At the center of the mystery are the three beautiful Bainbridge heiresses: sisters Nicole and Cassie, and their enigmatic cousin Isabella, sister of dead Iris. Did one of them have a reason to kill Wilkinson? Did Madame Chiang Kai-Shek, in residence in Berkeley under opaque circumstances, have something to do with his presence at the Claremont? What about the Communist labor radicals, whose hatred of Wilkinson’s establishment ties were matched only by the brutality of police repression? Caught between an ambitious D.A., the heiresses’ iron-willed grandmother, the geopolitical forces of the war, and his conflicted attraction to the fascinating Isabella, Sullivan must navigate a landscape in which his own history is a double-edged sword.

Amy Chua is a professor at Yale Law School and the author of previous nonfiction narratives, including A World On Fire and Battle Hymn of the Tiger Mother.
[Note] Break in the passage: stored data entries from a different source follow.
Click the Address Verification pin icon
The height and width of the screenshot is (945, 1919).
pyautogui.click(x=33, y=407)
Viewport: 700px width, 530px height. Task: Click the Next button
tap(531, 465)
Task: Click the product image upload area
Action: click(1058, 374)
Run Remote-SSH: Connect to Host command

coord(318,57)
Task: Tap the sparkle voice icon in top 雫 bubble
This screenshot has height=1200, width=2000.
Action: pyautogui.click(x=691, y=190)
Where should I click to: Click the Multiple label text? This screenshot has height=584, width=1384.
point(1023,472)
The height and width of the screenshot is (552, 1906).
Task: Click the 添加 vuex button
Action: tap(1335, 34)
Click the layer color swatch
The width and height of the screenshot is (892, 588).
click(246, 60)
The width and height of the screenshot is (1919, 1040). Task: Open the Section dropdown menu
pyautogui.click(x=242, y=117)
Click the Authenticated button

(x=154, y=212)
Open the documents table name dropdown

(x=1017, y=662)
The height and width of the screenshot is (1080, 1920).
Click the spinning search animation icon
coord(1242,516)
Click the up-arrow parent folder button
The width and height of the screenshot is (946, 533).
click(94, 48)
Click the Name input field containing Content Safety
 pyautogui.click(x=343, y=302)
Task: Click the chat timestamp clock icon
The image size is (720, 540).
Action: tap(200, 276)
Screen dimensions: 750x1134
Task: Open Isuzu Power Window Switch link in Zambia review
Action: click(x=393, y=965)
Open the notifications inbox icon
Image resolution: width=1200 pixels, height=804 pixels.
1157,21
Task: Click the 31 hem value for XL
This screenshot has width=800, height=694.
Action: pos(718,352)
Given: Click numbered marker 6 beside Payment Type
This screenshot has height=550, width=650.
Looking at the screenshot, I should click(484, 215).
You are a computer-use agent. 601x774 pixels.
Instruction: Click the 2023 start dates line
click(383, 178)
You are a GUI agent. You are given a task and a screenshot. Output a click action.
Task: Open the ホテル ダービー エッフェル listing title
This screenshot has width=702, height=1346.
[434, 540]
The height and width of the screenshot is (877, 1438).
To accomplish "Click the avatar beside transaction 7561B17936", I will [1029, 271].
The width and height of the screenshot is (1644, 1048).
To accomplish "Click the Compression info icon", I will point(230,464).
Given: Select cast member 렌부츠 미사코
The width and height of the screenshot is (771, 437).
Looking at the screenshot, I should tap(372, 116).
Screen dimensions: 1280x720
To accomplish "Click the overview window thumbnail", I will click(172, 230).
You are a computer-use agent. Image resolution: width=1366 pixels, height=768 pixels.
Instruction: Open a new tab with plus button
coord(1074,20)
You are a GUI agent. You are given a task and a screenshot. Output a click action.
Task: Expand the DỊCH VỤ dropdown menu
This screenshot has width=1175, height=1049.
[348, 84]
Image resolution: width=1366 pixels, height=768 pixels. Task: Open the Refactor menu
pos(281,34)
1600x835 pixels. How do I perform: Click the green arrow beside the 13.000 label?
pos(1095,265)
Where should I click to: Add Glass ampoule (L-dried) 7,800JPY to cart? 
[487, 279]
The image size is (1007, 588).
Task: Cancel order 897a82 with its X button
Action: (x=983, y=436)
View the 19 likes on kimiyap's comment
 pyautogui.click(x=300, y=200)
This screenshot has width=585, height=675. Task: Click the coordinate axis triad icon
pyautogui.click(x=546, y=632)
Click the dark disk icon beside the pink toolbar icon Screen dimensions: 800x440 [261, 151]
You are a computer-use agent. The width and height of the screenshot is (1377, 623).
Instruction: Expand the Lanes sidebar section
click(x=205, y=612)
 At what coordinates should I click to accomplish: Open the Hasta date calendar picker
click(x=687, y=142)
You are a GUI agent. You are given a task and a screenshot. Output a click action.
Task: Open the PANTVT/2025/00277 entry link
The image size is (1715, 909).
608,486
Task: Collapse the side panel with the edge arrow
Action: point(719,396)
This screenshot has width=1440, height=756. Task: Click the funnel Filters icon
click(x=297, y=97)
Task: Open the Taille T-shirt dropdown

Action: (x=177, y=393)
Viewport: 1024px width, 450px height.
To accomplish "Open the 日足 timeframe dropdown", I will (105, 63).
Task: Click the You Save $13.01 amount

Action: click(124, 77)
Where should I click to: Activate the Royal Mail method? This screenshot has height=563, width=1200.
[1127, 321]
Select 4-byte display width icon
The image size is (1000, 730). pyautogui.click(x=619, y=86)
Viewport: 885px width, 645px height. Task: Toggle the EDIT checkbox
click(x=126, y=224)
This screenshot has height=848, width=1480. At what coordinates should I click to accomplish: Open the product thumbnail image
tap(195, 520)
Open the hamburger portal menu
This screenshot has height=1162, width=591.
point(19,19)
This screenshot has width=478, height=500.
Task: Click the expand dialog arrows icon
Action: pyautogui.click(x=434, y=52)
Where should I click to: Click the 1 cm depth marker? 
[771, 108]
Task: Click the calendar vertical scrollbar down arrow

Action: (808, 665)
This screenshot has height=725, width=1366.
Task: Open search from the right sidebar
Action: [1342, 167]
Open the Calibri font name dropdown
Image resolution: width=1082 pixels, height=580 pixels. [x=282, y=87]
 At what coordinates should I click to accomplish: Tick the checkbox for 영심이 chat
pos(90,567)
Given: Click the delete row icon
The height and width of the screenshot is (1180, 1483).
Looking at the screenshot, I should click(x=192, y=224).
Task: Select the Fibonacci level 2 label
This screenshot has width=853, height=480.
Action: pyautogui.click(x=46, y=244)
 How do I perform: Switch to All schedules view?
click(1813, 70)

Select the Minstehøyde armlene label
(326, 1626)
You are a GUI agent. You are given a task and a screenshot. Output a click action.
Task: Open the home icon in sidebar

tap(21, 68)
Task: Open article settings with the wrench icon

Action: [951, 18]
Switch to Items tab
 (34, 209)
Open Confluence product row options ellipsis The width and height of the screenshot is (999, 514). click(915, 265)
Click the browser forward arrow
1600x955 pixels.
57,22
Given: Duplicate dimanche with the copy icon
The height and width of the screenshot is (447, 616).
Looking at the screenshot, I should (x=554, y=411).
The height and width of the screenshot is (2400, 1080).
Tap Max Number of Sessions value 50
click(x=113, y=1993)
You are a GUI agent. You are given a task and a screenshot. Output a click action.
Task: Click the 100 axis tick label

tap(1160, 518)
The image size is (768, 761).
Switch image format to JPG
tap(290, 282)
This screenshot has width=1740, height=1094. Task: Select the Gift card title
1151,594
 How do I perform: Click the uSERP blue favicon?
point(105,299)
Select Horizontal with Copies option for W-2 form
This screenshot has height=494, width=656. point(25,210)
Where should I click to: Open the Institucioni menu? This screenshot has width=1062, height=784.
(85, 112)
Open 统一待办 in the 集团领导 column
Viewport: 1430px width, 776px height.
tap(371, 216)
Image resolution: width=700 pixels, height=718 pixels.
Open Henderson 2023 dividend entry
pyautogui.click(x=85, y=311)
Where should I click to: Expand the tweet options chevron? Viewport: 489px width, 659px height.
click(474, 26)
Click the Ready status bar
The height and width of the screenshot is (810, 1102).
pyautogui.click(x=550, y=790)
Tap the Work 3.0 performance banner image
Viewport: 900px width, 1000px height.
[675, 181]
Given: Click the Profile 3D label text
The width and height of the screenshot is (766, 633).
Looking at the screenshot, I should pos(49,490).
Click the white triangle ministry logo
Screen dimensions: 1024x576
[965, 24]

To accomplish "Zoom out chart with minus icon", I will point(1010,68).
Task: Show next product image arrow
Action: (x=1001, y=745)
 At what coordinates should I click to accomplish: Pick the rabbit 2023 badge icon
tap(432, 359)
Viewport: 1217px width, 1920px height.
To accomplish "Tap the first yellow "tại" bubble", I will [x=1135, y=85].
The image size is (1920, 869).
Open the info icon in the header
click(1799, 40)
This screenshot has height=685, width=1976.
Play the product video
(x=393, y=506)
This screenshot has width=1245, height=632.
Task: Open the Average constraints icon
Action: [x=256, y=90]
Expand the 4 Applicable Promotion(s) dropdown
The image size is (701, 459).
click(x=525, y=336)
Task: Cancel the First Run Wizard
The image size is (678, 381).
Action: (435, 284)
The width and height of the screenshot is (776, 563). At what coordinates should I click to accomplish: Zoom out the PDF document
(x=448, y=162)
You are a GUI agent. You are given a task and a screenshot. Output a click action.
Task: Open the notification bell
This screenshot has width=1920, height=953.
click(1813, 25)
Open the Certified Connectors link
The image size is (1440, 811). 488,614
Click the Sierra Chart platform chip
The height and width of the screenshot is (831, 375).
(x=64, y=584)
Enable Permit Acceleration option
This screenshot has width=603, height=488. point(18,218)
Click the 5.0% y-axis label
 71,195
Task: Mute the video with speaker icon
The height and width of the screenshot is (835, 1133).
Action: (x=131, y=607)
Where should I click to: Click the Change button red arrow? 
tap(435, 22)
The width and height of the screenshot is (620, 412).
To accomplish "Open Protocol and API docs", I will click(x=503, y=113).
FRACTAL NOISE de Christopher Paolini

A new blockbuster science-fiction adventure from world-wide phenomenon and #1 New York Times bestseller Christopher Paolini, set in the world of New York Times and USA Today bestseller To Sleep in a Sea of Stars.

FRACTAL NOISE
by Christopher Paolini
Tor, May 2023
(via Writers House)

July 25th, 2234: The crew of the Adamura discovers the Anomaly. On the seemingly uninhabited planet Talos VII: a circular pit, 50 kilometers wide. Its curve not of nature, but design. Now, a small team must land and journey on foot across the surface to learn who built the hole and why. But they all carry the burdens of lives carved out on disparate colonies in the cruel cold of space. For some the mission is the dream of the lifetime, for others a risk not worth taking, and for one it is a desperate attempt to find meaning in an uncaring universe. Each step they take toward the mysterious abyss is more punishing than the last. And the ghosts of their past follow.

Christopher Paolini, firstborn of Kenneth and Talita. Creator of the World of Eragon and the Fractalverse. Holder of the Guinness World Record for youngest author of a bestselling series. Qualified for marksman in the Australian army. Scottish Laird. Dodged gunfire . . . more than once. As a child, was chased by a moose in Alaska. Has his name inscribed on Mars. Husband. Father. Asker of questions and teller of stories.